### EXERCISE DIRECTIONS
Please output the records from the line with "Task: Expand the Name dropdown arrow" to the line with "Where should I" as a JSON list of strings, one string per line, leaving out blank lines.

### DATA EXTRACT
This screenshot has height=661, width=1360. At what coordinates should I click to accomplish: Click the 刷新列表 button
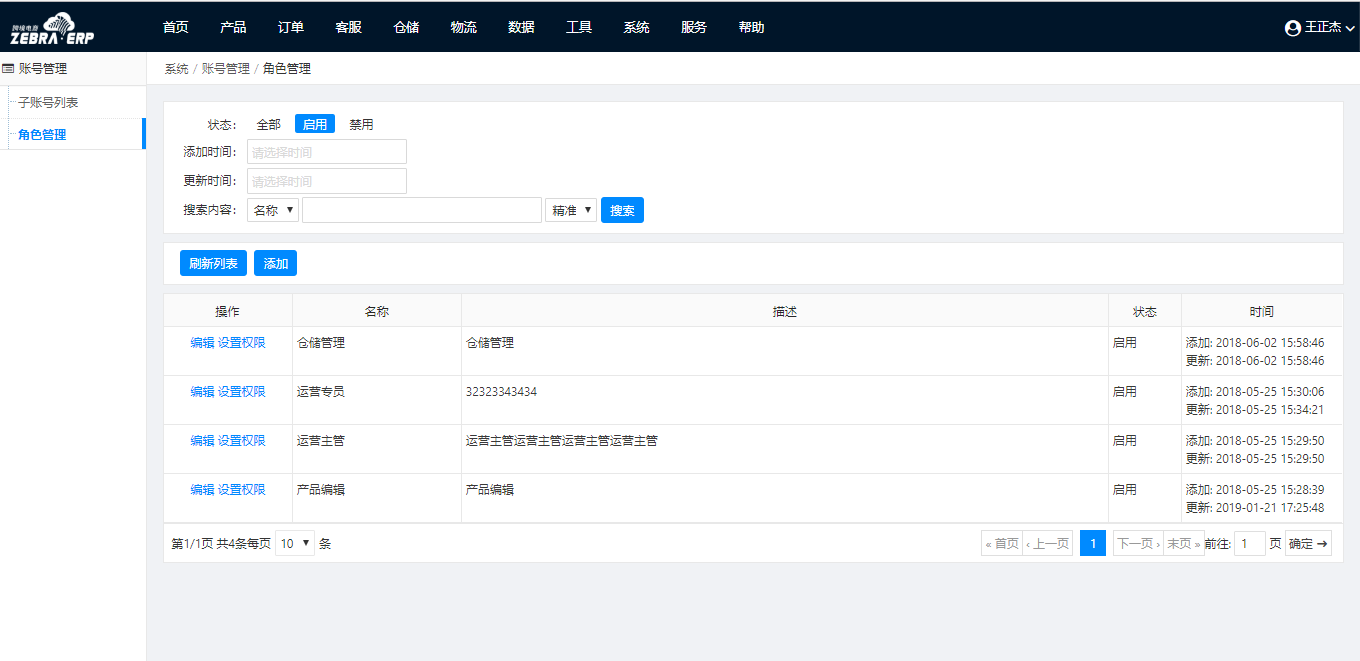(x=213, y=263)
==
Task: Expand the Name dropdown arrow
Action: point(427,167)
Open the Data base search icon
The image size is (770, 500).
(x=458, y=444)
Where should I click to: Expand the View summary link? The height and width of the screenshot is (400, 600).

### RESULT OF THIS TASK
[
  "Task: Expand the Name dropdown arrow",
  "Action: point(427,167)",
  "Open the Data base search icon",
  "The image size is (770, 500).",
  "(x=458, y=444)",
  "Where should I click to: Expand the View summary link? The height and width of the screenshot is (400, 600)."
]